● **Data for review**:

····················

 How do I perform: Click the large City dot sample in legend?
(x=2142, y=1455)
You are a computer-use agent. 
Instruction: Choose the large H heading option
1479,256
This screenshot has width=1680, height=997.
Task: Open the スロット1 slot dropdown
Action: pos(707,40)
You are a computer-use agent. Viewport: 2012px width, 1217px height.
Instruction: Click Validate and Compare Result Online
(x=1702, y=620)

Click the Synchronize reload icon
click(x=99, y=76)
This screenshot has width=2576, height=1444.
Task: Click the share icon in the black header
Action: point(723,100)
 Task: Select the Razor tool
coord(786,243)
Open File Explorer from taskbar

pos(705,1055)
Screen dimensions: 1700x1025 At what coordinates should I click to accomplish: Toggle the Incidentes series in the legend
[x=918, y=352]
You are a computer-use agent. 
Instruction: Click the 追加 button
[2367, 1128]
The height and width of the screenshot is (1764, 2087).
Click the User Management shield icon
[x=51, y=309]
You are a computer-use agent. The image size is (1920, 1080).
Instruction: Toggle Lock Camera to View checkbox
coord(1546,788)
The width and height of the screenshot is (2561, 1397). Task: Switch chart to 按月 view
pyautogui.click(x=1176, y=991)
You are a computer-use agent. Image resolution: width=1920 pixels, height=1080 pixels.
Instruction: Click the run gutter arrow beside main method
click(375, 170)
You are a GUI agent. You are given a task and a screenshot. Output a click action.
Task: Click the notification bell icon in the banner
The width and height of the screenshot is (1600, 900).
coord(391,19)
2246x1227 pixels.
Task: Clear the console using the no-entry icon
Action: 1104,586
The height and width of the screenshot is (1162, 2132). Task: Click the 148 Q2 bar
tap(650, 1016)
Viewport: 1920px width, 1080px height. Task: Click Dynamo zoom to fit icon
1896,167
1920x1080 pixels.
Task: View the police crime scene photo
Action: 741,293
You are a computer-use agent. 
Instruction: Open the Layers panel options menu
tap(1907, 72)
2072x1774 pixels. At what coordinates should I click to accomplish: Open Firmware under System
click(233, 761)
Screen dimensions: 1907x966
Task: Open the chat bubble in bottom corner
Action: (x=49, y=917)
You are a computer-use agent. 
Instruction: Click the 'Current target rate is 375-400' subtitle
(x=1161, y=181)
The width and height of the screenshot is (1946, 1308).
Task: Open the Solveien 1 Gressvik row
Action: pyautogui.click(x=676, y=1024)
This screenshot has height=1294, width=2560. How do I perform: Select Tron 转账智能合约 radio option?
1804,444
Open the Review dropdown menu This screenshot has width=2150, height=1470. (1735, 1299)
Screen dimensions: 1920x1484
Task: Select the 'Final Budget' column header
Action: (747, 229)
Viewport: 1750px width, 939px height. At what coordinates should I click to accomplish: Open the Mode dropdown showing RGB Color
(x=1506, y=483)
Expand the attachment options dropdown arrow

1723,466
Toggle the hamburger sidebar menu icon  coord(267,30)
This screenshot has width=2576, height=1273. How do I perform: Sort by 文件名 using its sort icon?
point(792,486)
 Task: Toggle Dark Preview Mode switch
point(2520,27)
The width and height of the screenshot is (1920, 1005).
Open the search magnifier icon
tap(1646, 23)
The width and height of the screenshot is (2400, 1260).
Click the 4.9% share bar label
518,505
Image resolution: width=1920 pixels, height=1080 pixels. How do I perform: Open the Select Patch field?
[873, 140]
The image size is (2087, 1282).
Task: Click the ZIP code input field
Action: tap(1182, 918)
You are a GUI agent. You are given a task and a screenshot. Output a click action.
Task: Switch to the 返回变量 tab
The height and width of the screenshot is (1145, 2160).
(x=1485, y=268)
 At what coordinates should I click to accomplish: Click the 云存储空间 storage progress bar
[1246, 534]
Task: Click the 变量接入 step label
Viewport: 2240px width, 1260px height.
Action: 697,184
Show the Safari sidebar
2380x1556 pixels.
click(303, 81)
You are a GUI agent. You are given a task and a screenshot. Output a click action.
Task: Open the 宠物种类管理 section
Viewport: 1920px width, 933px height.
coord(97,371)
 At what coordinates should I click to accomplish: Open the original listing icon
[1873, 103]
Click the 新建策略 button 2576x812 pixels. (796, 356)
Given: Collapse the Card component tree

····················

● **Task statement**: Return the full material unchanged.

● **Solution**:
 How do I perform: Click the large City dot sample in legend?
(x=2142, y=1455)
You are a computer-use agent. 
Instruction: Choose the large H heading option
1479,256
This screenshot has width=1680, height=997.
Task: Open the スロット1 slot dropdown
Action: pos(707,40)
You are a computer-use agent. Viewport: 2012px width, 1217px height.
Instruction: Click Validate and Compare Result Online
(x=1702, y=620)

Click the Synchronize reload icon
click(x=99, y=76)
This screenshot has width=2576, height=1444.
Task: Click the share icon in the black header
Action: point(723,100)
 Task: Select the Razor tool
coord(786,243)
Open File Explorer from taskbar

pos(705,1055)
Screen dimensions: 1700x1025 At what coordinates should I click to accomplish: Toggle the Incidentes series in the legend
[x=918, y=352]
You are a computer-use agent. 
Instruction: Click the 追加 button
[2367, 1128]
The height and width of the screenshot is (1764, 2087).
Click the User Management shield icon
[x=51, y=309]
You are a computer-use agent. The image size is (1920, 1080).
Instruction: Toggle Lock Camera to View checkbox
coord(1546,788)
The width and height of the screenshot is (2561, 1397). Task: Switch chart to 按月 view
pyautogui.click(x=1176, y=991)
You are a computer-use agent. Image resolution: width=1920 pixels, height=1080 pixels.
Instruction: Click the run gutter arrow beside main method
click(375, 170)
You are a GUI agent. You are given a task and a screenshot. Output a click action.
Task: Click the notification bell icon in the banner
The width and height of the screenshot is (1600, 900).
coord(391,19)
2246x1227 pixels.
Task: Clear the console using the no-entry icon
Action: 1104,586
The height and width of the screenshot is (1162, 2132). Task: Click the 148 Q2 bar
tap(650, 1016)
Viewport: 1920px width, 1080px height. Task: Click Dynamo zoom to fit icon
1896,167
1920x1080 pixels.
Task: View the police crime scene photo
Action: 741,293
You are a computer-use agent. 
Instruction: Open the Layers panel options menu
tap(1907, 72)
2072x1774 pixels. At what coordinates should I click to accomplish: Open Firmware under System
click(233, 761)
Screen dimensions: 1907x966
Task: Open the chat bubble in bottom corner
Action: (x=49, y=917)
You are a computer-use agent. 
Instruction: Click the 'Current target rate is 375-400' subtitle
(x=1161, y=181)
The width and height of the screenshot is (1946, 1308).
Task: Open the Solveien 1 Gressvik row
Action: pyautogui.click(x=676, y=1024)
This screenshot has height=1294, width=2560. How do I perform: Select Tron 转账智能合约 radio option?
1804,444
Open the Review dropdown menu This screenshot has width=2150, height=1470. (1735, 1299)
Screen dimensions: 1920x1484
Task: Select the 'Final Budget' column header
Action: (747, 229)
Viewport: 1750px width, 939px height. At what coordinates should I click to accomplish: Open the Mode dropdown showing RGB Color
(x=1506, y=483)
Expand the attachment options dropdown arrow

1723,466
Toggle the hamburger sidebar menu icon  coord(267,30)
This screenshot has width=2576, height=1273. How do I perform: Sort by 文件名 using its sort icon?
point(792,486)
 Task: Toggle Dark Preview Mode switch
point(2520,27)
The width and height of the screenshot is (1920, 1005).
Open the search magnifier icon
tap(1646, 23)
The width and height of the screenshot is (2400, 1260).
Click the 4.9% share bar label
518,505
Image resolution: width=1920 pixels, height=1080 pixels. How do I perform: Open the Select Patch field?
[873, 140]
The image size is (2087, 1282).
Task: Click the ZIP code input field
Action: tap(1182, 918)
You are a GUI agent. You are given a task and a screenshot. Output a click action.
Task: Switch to the 返回变量 tab
The height and width of the screenshot is (1145, 2160).
(x=1485, y=268)
 At what coordinates should I click to accomplish: Click the 云存储空间 storage progress bar
[1246, 534]
Task: Click the 变量接入 step label
Viewport: 2240px width, 1260px height.
Action: 697,184
Show the Safari sidebar
2380x1556 pixels.
click(303, 81)
You are a GUI agent. You are given a task and a screenshot. Output a click action.
Task: Open the 宠物种类管理 section
Viewport: 1920px width, 933px height.
coord(97,371)
 At what coordinates should I click to accomplish: Open the original listing icon
[1873, 103]
Click the 新建策略 button 2576x812 pixels. (796, 356)
Given: Collapse the Card component tree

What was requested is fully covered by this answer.